Le parole che servono per case sulla roccia
di Pierangelo Sequeri
«State in casa!». La maggior parte di noi, persino sorprendentemente, sta facendo del proprio meglio, per alleggerire il peso dell’isolamento forzato. E ci commuove vedere che cosa ci inventiamo, per aiutarci, da casa a casa. Rimane il fatto che rischiano di finire le scorte d’ossigeno (e non solo) anche lì. Stiamo scoprendo, con un’evidenza fino a ieri del tutto impensata, che quelle che immaginiamo come “le gioie della famiglia”, in realtà, dipendono strettamente dalla concretezza e dalla qualità dei rapporti che abbiamo con tutto ciò che “sta fuori di casa”.
La mediazione famigliare della socialità umana è ancora più indispensabile per i poveri e i soli: se non è sostenuta a vantaggio di tutti, alla lunga non si salva nessuno. Imparare ad aggirare l’ostacolo, accumulando riserve sociali di beni simbolici e relazionali dimenticati, da rendere più normali per la vita di “dopo”, è il nostro impegno irrinunciabile di “adesso”. Quando Gesù riprende amabilmente Marta, indaffarata nell’economia della casa non vuole certo mortificare la sua dedizione per il nutrimento (Luca 10, 41–42). Dio nutre i passeri e Gesù moltiplica i pani, figurati! Semplicemente, Gesù ricorda a tutti che l’apertura della nostra anima all’amore del prossimo, che è l’urgenza di Dio, è la vera chiave che apre le nostre case a tutto il resto. Le famiglie non sono certamente interlocutori determinanti, nell’attuale sistema della governance occidentale.
La stessa architettura moderna, emblematicamente, quasi senza che ce ne accorgessimo, ha avuto cura di ripulire ogni segno visibile dell’habitat familiare, di cui sono fatte le connessioni veramente vitali della città dell’uomo. Un’immensa città–Bureau è il sogno della nostra città–Babele. Dal di fuori, appaiono loculi anonimi, che occultano l’immenso lavoro della generazione, degli affetti, dell’apprendimento e dell’interiorità, della scoperta del mondo e dell’iniziazione alla vita che rendono umano l’abitare. Ora che le piazze e i mercati sono vuoti, le case appaiono ancora più insignificanti nella loro indifferenza umana: segni di vita arrivano solo attraverso il termografo, come in Star Trek.

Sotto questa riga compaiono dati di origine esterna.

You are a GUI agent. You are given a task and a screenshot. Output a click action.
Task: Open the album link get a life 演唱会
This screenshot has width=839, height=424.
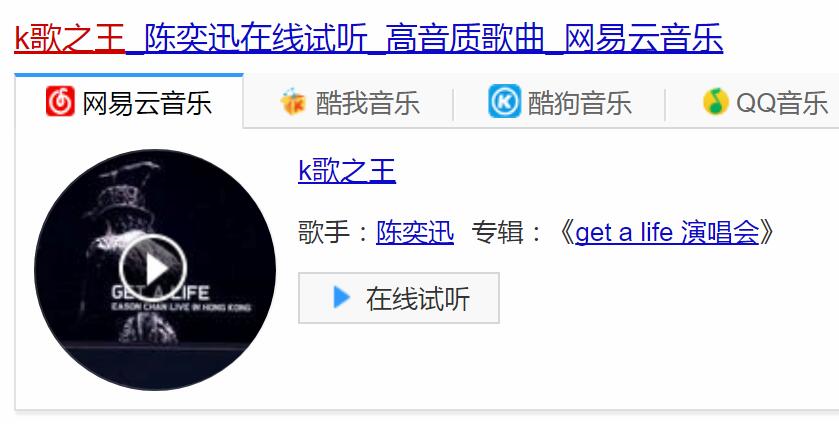(667, 232)
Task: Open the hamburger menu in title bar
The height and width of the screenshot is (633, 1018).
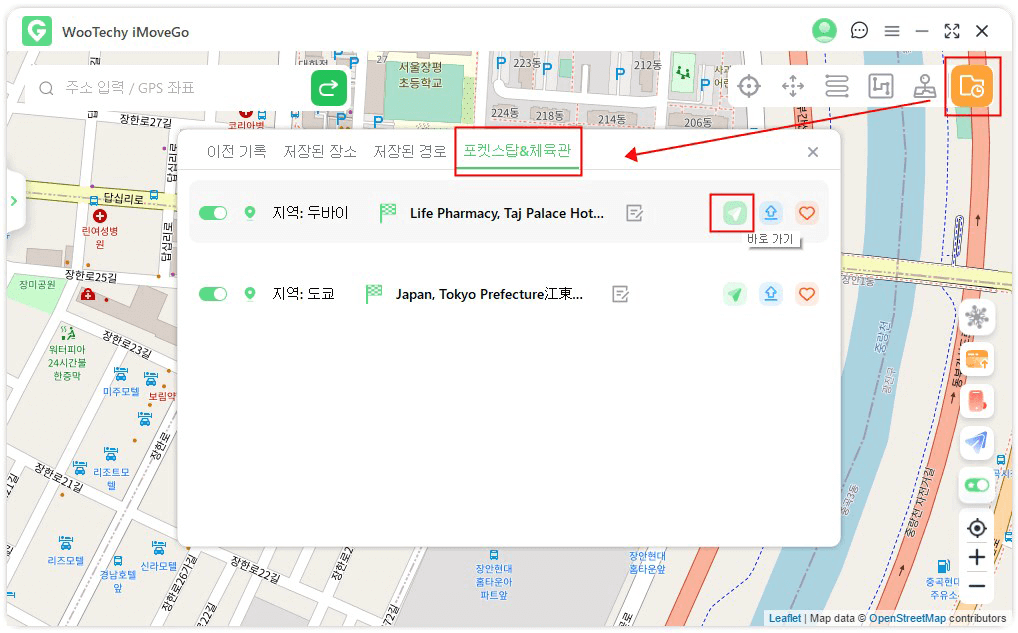Action: pos(891,31)
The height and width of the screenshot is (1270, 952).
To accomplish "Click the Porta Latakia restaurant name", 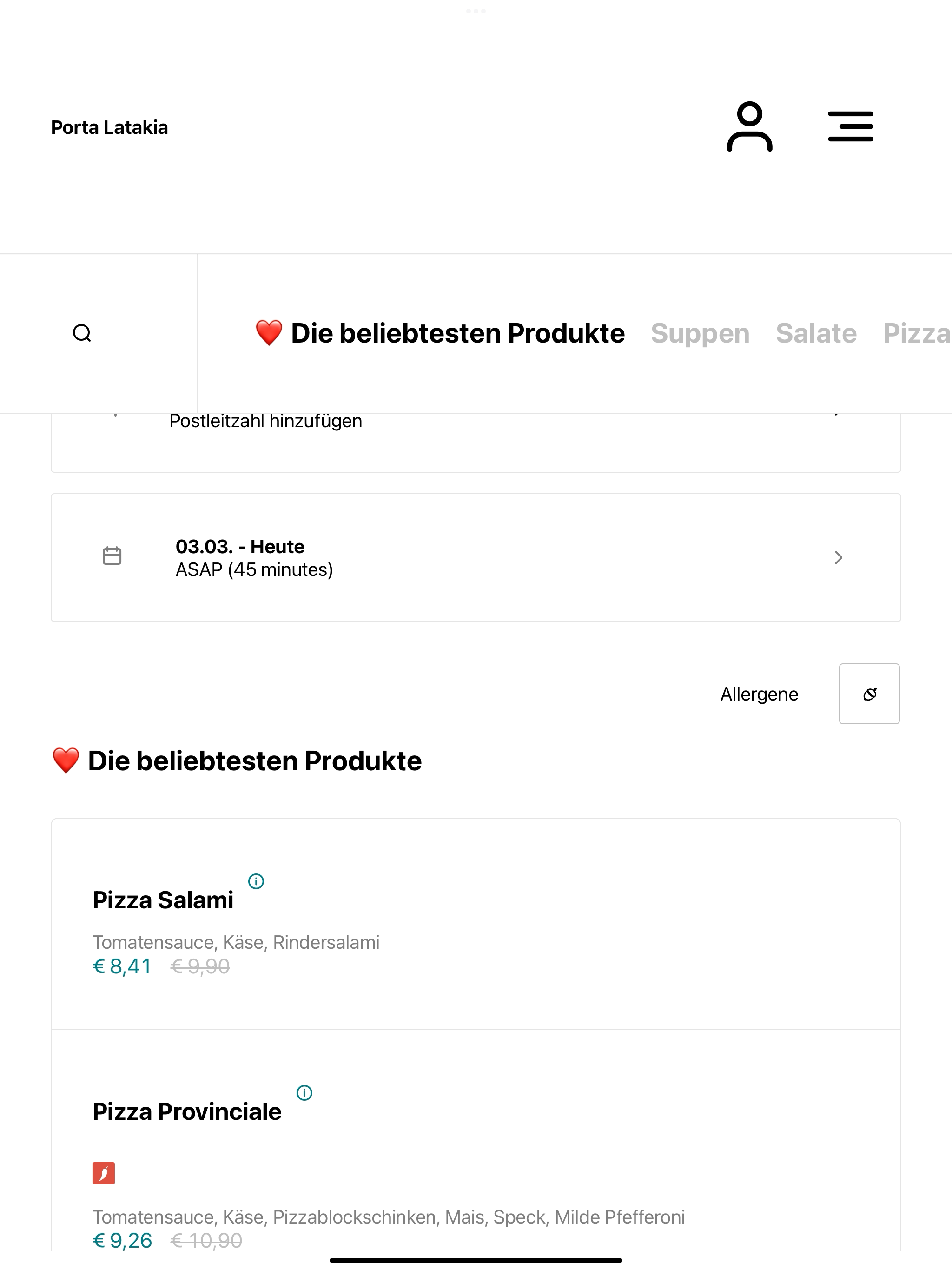I will 110,127.
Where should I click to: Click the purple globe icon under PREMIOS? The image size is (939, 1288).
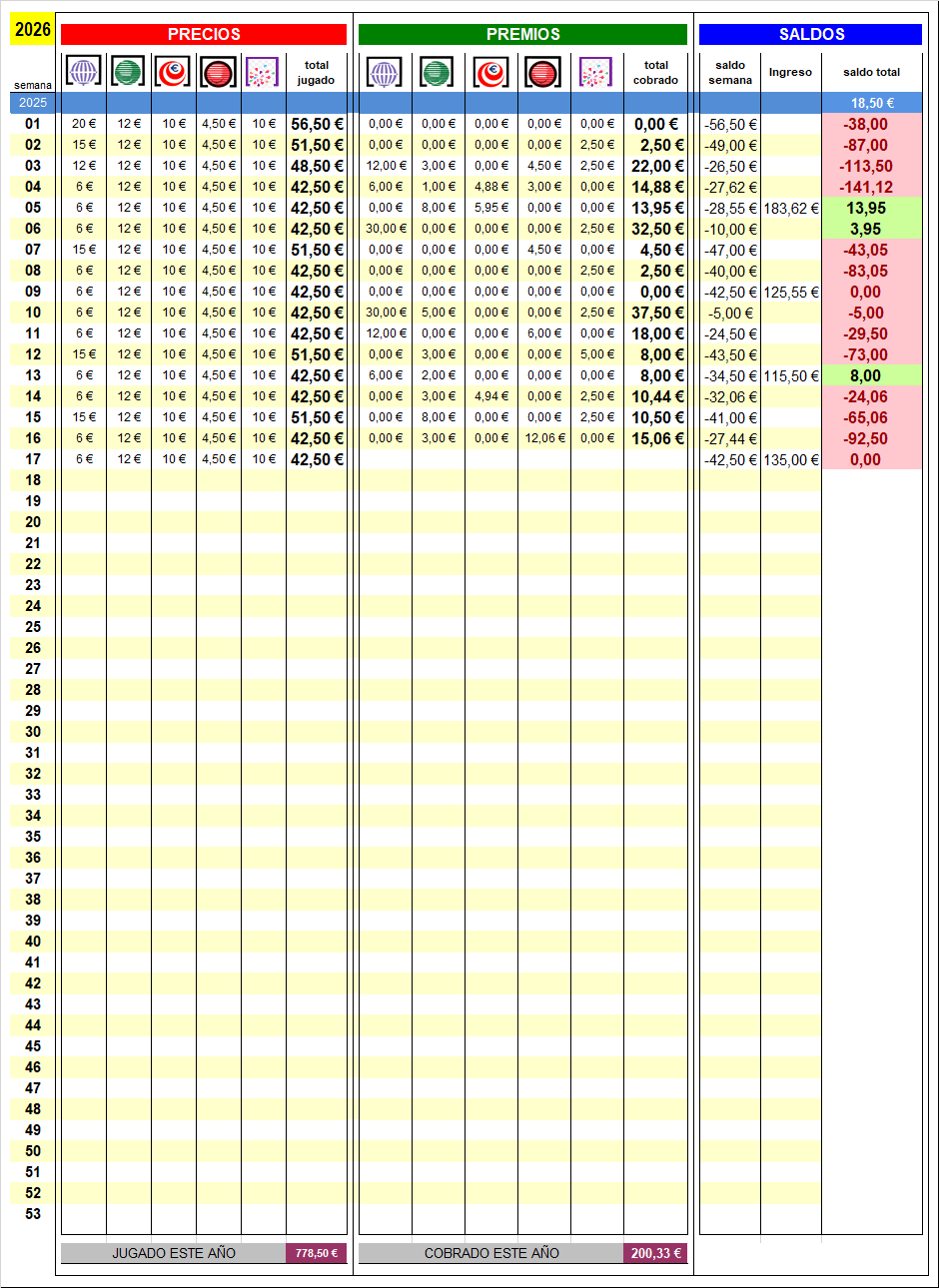tap(385, 72)
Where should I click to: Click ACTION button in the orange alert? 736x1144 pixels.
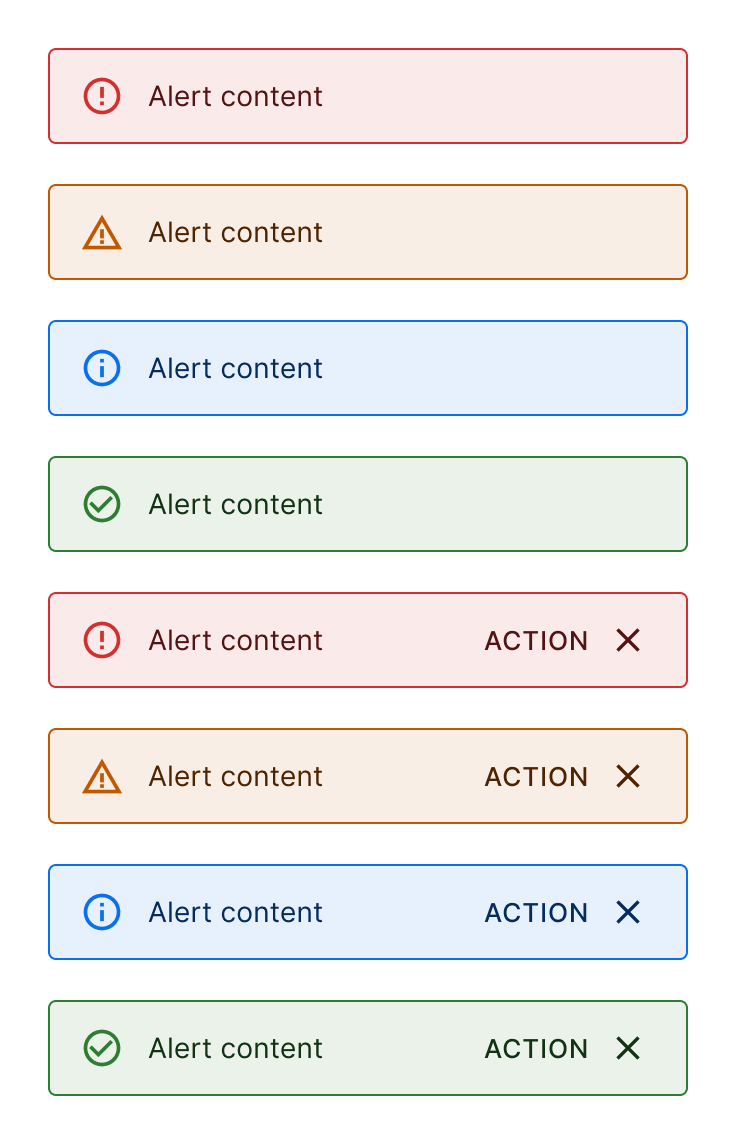click(x=536, y=776)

Ci sono case costruite sulla roccia, predisposte per sostenere, ricorda Gesù, e case costruite sulla sabbia, che non reggono neppure i loro abitanti (Matteo 7, 24–27). Cemento armato a vista, acciaio e cristalli, superfici lisce come uno specchio e pareti espressive come termometri, non consolidano niente. I materiali fondamentali per la costruzione della casa – della famiglia, della comunità, della società umana – sono le parole che scaldano l’anima. Dio lo sa meglio di noi, e le donne lo sanno meglio di tutti. «Non di solo pane vive l’uomo, ma di ogni parola che esce dalla bocca di Dio» (Matteo 4, 4). “Fare cose” – uomini e case – con le parole, attingendo alle parole più antiche e più sacre della sapienza della vita e delle promesse dell’amore, è un’arte che dovremo apprendere di nuovo, con più convinzione.
Dovremo aprire una campagna di riabilitazione della voce: la lettura mentale, e per immagini, ci ha rammollito il cervello e i sensi. Imparare a parlare bene, a leggere bene, a raccontare bene. Come si allenano i muscoli dello spirito, che supera le distanze fisiche e disegna reti affettive, se i ragazzi non riprendono confidenza con la fisicità del racconto, la modulazione dei toni, l’incanto di un testo? I ragazzi non sanno più leggere ad alta voce, e gran parte del nutrimento di cui vive una comunità umana di affetti e di destino – non solo grida e mugugni – va perso. Proprio nel momento in cui ce ne sarebbe più bisogno.